The task: Say how many lines in the records contain the string "agent", giving the number by itself.

(Records drawn from a dataset)
══════════════════════════════
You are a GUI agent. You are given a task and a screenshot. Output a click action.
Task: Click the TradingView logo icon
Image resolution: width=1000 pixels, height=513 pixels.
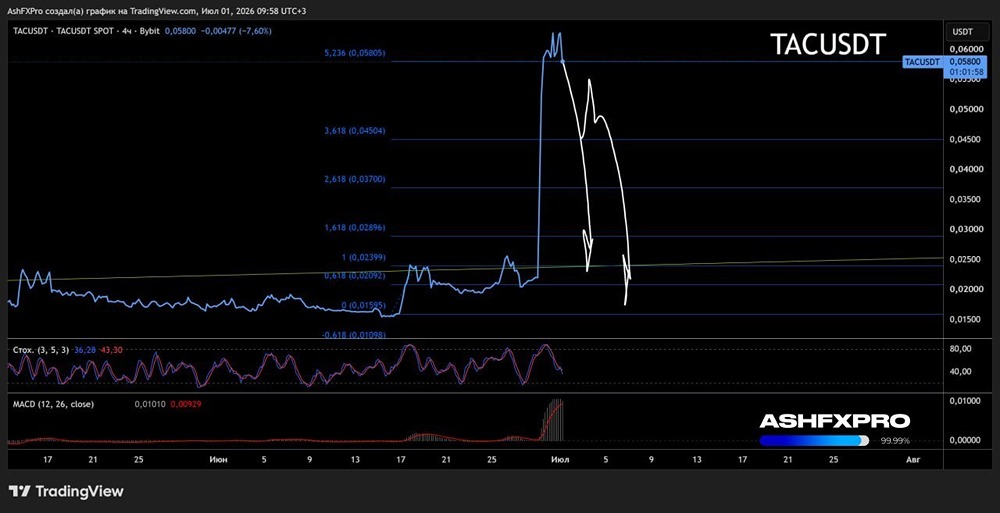pos(19,491)
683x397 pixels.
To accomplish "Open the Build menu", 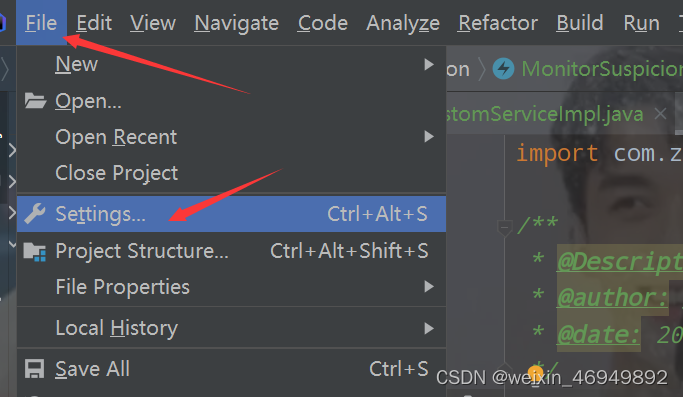I will [580, 23].
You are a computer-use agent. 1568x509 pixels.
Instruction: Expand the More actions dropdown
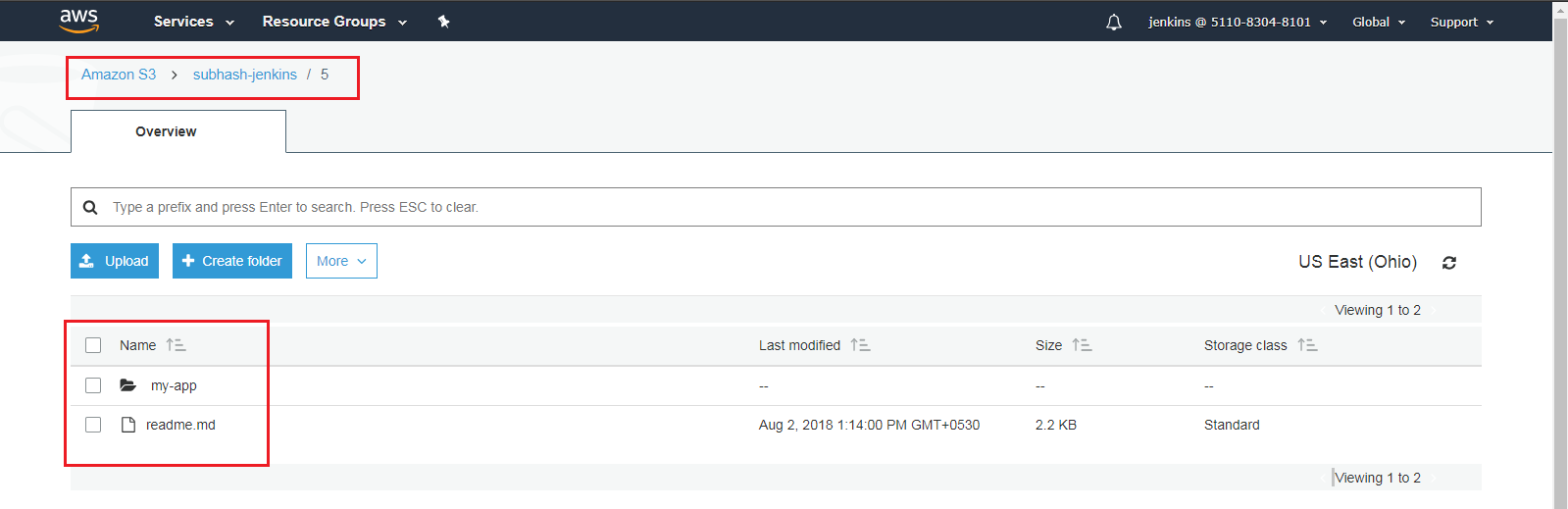pos(341,261)
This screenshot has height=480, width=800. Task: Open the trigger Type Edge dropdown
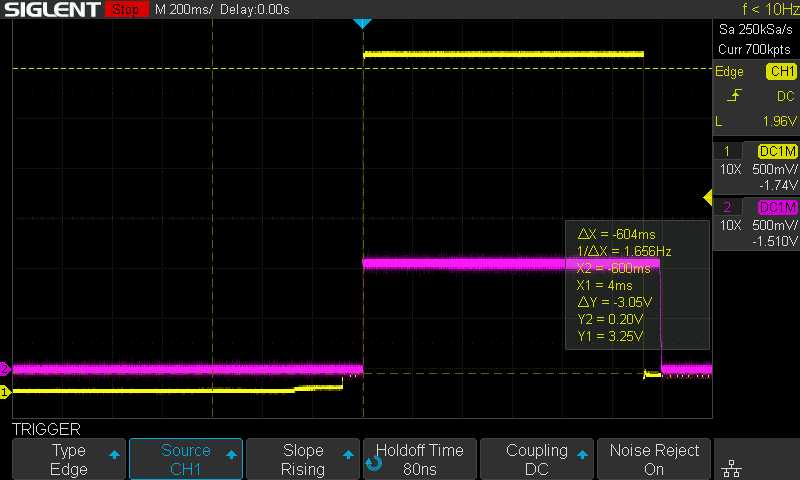68,459
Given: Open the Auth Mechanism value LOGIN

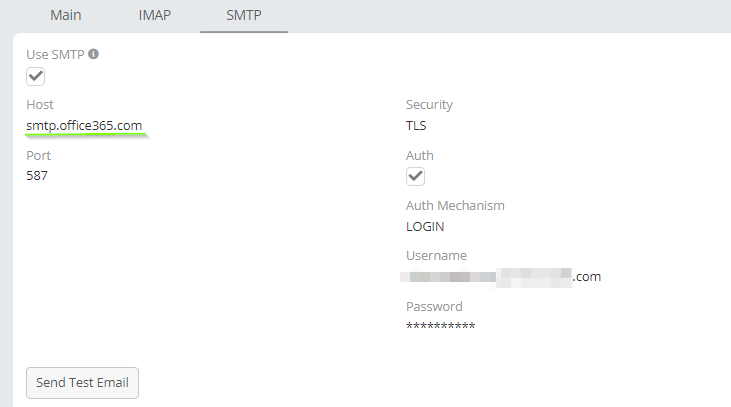Looking at the screenshot, I should (x=425, y=227).
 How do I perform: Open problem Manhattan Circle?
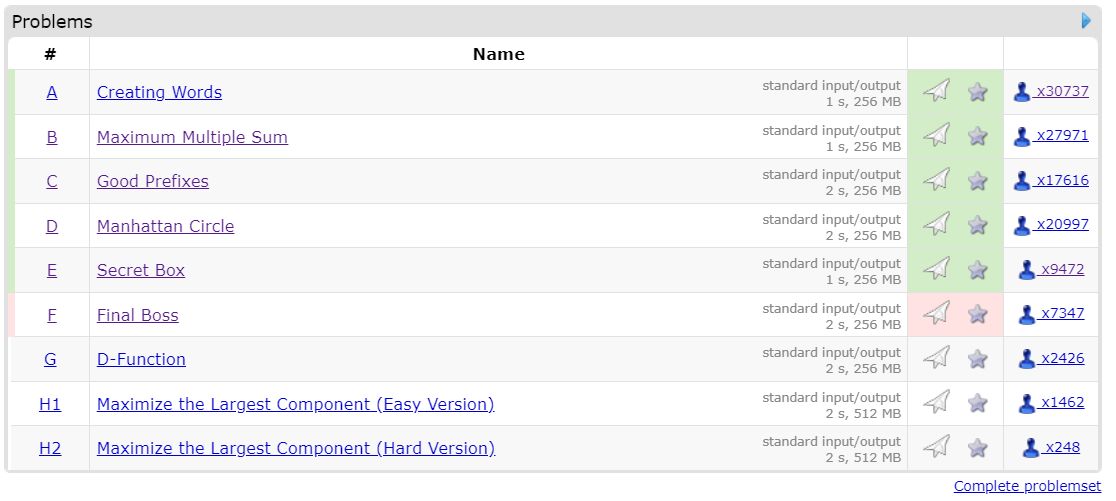pyautogui.click(x=165, y=226)
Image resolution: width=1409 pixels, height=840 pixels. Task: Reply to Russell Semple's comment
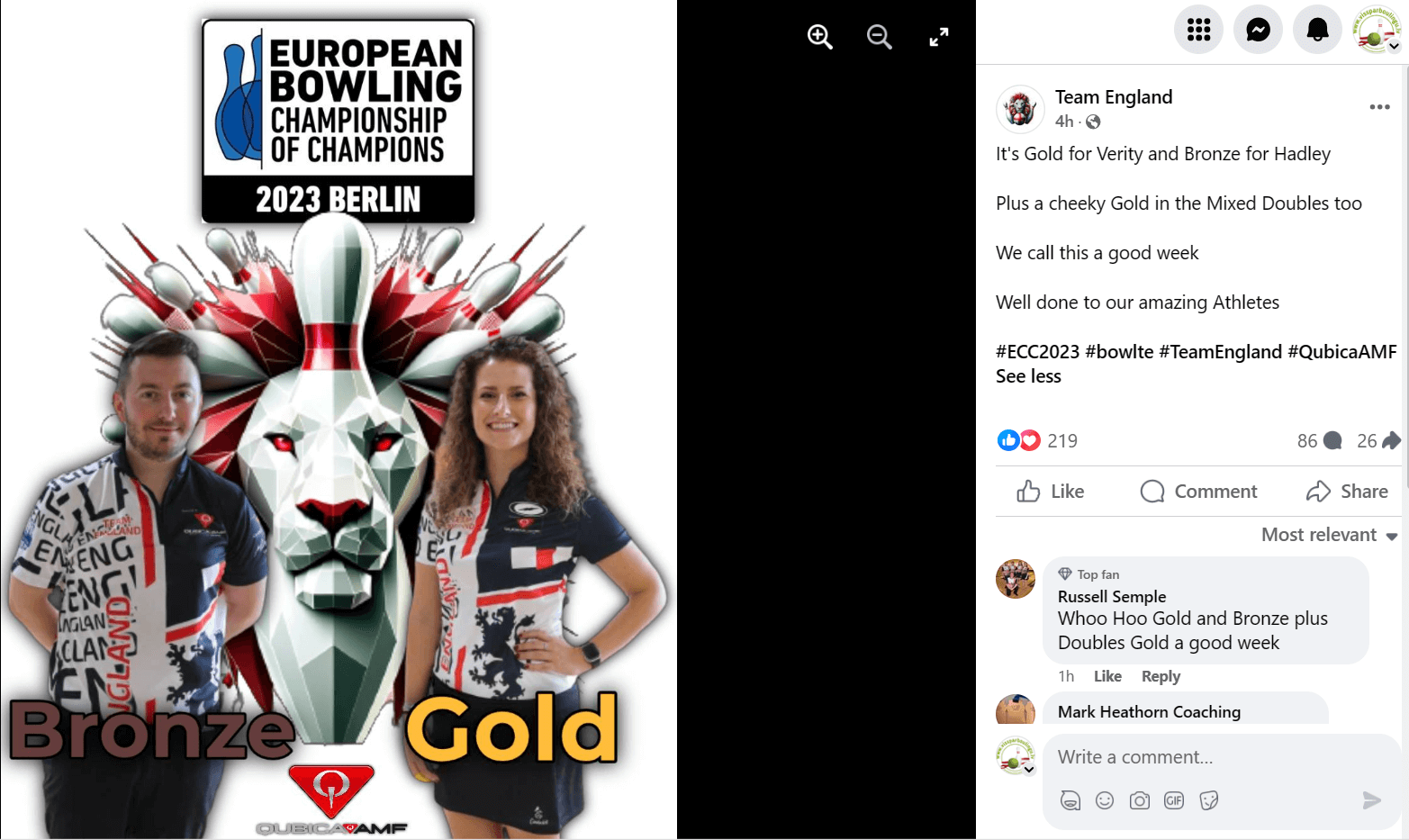coord(1161,676)
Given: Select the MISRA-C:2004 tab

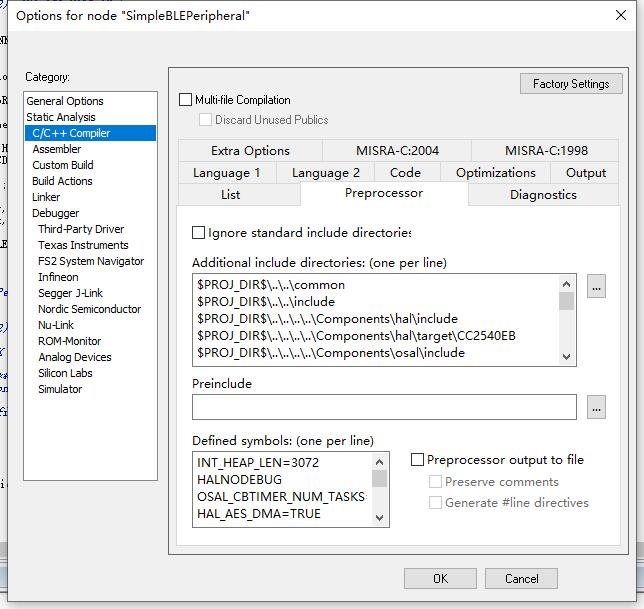Looking at the screenshot, I should (x=397, y=151).
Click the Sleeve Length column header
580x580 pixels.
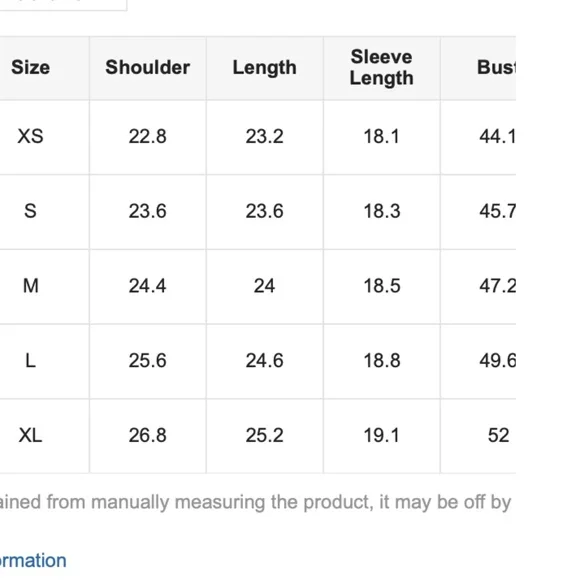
══════════════════════════════
Expected output: 2